02 Marzo 2021 - Ultimo aggiornamento il: 01 Marzo 2021 alle 15:17:50

Cronaca

Antenne e ripetitori, “chi controlla l’inquinamento?”

La segnalazione di un nostro lettore che lancia l’allarme riguardo all’installazione di un impianto in via Giusti


“Sul territorio tarantino si assiste sempre più frequentemente all’installazione “selvaggia” di ripetitori, violando sia le norme legali in materia di distanze, sia le garanzie poste a tutela della salute. Questi ripetitori devono emettere una potenza che non può superare certi limiti fissati anch’essi in via legislativa”.

La segnalazione arriva dall’avvocato Massimo Felisatti, che ha scelto di scrivere alla nostra redazione per sollevare una problematica che sta tenendo con il fiato sospeso i residenti di diverse zone della città. In questo caso, si tratta dell’impianto installato in via Giusti, al civico 26.

“E’ il decreto che fissa la distanza legale minima, dalle abitazioni, in 70 metri, demandando all’Arpa il compito di fornire in via preventiva il parere riguardo al loro posizionamento (non si capisce bene in che modo venga fornito tale parere e quali sopralluoghi o misurazioni vengano effettuate) e quindi il Comune ad autorizzarne l’installazione.
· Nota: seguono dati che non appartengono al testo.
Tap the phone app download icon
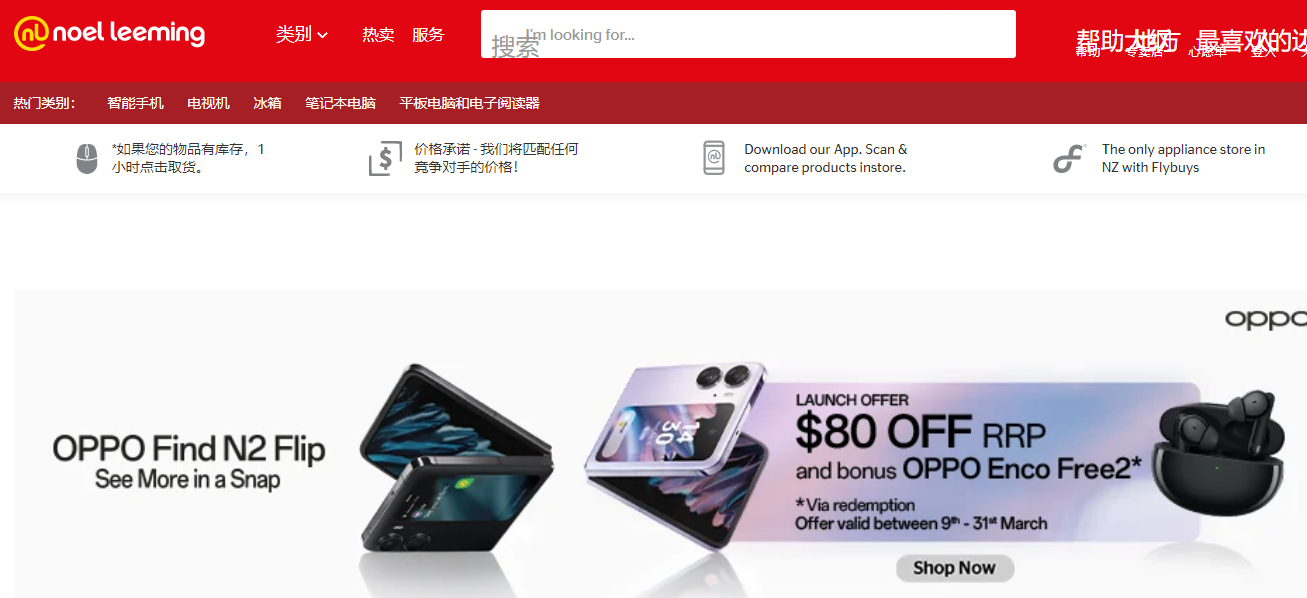Image resolution: width=1307 pixels, height=598 pixels. (713, 158)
In altri termini – spiega l’avvocato – quindi una volta ottenuto il parere preventivo da parte dell’Aro, i gestori di telefonia hanno campo libero: se il Comune non autorizza l’installazione, rilasciando un’apposita concessione edilizia, non ottempera alle disposizioni del decreto. Ma la stessa Amministrazione, per tutelare il diritto alla salute dei cittadini potrà sempre, in un successivo momento, emettere dei provvedimenti urgenti o chiederne la rimozione qualora vengano superati i limiti della normale tollerabilità”.

Quindi l’appello indirizzato a Comune e Regione. “Oltre all’inquinamento industriale, assistiamo in città anche ad un “poderoso” inquinamento elettromagnetico provocato dai ripetitori di telefonia, le cui onde oltre gravemente dannose per la salute dei cittadini sono anche di disturbo agli apparecchi elettrici ed alle televisioni. Quale la tutela, allora, per il cittadino? Quasi nessuna, in quanto, come ha avuto modo di chiarire l’Arpa, perla misurazione dei campi elettromagnetici è altresì ad intero carico del cittadino con una spesa che è di 463,74 euro come da deliberazione della Giunta regionale n. 829 del 2 luglio 2002 pubblicata sul Burp n. 98 del 31 luglio 2002”.